** Opening Exercise data block **

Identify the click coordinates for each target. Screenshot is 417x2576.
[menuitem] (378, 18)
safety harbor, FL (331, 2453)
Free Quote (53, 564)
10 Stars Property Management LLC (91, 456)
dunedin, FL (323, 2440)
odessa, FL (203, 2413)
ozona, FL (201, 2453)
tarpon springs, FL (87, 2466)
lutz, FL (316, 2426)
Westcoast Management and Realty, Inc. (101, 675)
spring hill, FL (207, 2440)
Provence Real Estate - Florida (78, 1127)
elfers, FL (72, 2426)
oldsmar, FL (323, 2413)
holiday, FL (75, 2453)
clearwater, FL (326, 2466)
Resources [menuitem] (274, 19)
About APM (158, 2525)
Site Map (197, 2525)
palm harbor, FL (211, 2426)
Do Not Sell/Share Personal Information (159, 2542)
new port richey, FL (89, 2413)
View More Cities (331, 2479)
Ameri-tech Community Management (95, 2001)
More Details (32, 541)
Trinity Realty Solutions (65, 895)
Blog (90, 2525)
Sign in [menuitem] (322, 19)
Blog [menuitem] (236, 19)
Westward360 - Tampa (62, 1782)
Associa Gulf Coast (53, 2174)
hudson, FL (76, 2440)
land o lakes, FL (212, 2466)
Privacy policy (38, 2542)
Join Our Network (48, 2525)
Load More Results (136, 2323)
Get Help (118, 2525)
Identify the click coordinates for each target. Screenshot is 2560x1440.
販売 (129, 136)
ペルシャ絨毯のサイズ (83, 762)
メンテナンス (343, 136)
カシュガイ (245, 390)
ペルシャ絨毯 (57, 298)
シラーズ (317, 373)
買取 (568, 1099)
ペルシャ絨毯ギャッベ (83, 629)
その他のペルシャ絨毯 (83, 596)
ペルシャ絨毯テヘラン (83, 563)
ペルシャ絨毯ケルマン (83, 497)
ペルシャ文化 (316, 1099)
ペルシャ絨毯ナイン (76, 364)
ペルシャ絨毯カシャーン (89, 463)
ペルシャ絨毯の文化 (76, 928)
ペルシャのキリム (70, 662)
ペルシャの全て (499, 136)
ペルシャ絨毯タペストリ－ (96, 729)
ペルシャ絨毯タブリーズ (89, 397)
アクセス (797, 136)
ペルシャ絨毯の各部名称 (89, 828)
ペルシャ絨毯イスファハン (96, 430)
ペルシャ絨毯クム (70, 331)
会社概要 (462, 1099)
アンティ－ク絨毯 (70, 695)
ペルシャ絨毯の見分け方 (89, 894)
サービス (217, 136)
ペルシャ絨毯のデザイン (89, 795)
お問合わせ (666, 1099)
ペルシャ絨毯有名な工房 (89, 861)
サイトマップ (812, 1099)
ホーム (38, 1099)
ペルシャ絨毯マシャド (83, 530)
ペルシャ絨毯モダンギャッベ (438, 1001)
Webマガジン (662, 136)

** Closing Exercise data block **

→ **Required action**: Retype all of the entries exactly, please.

→ **The completed task**:
Identify the click coordinates for each target. Screenshot is 417x2576.
[menuitem] (378, 18)
safety harbor, FL (331, 2453)
Free Quote (53, 564)
10 Stars Property Management LLC (91, 456)
dunedin, FL (323, 2440)
odessa, FL (203, 2413)
ozona, FL (201, 2453)
tarpon springs, FL (87, 2466)
lutz, FL (316, 2426)
Westcoast Management and Realty, Inc. (101, 675)
spring hill, FL (207, 2440)
Provence Real Estate - Florida (78, 1127)
elfers, FL (72, 2426)
oldsmar, FL (323, 2413)
holiday, FL (75, 2453)
clearwater, FL (326, 2466)
Resources [menuitem] (274, 19)
About APM (158, 2525)
Site Map (197, 2525)
palm harbor, FL (211, 2426)
Do Not Sell/Share Personal Information (159, 2542)
new port richey, FL (89, 2413)
View More Cities (331, 2479)
Ameri-tech Community Management (95, 2001)
More Details (32, 541)
Trinity Realty Solutions (65, 895)
Blog (90, 2525)
Sign in [menuitem] (322, 19)
Blog [menuitem] (236, 19)
Westward360 - Tampa (62, 1782)
Associa Gulf Coast (53, 2174)
hudson, FL (76, 2440)
land o lakes, FL (212, 2466)
Privacy policy (38, 2542)
Join Our Network (48, 2525)
Load More Results (136, 2323)
Get Help (118, 2525)
Identify the click coordinates for each target. Screenshot is 2560x1440.
販売 (129, 136)
ペルシャ絨毯のサイズ (83, 762)
メンテナンス (343, 136)
カシュガイ (245, 390)
ペルシャ絨毯 (57, 298)
シラーズ (317, 373)
買取 (568, 1099)
ペルシャ絨毯ギャッベ (83, 629)
その他のペルシャ絨毯 (83, 596)
ペルシャ絨毯テヘラン (83, 563)
ペルシャ絨毯ケルマン (83, 497)
ペルシャ文化 (316, 1099)
ペルシャ絨毯ナイン (76, 364)
ペルシャ絨毯カシャーン (89, 463)
ペルシャ絨毯の文化 (76, 928)
ペルシャのキリム (70, 662)
ペルシャの全て (499, 136)
ペルシャ絨毯タペストリ－ (96, 729)
ペルシャ絨毯タブリーズ (89, 397)
アクセス (797, 136)
ペルシャ絨毯の各部名称 (89, 828)
ペルシャ絨毯イスファハン (96, 430)
ペルシャ絨毯クム (70, 331)
会社概要 (462, 1099)
アンティ－ク絨毯 (70, 695)
ペルシャ絨毯の見分け方 (89, 894)
サービス (217, 136)
ペルシャ絨毯のデザイン (89, 795)
お問合わせ (666, 1099)
ペルシャ絨毯有名な工房 (89, 861)
サイトマップ (812, 1099)
ホーム (38, 1099)
ペルシャ絨毯マシャド (83, 530)
ペルシャ絨毯モダンギャッベ (438, 1001)
Webマガジン (662, 136)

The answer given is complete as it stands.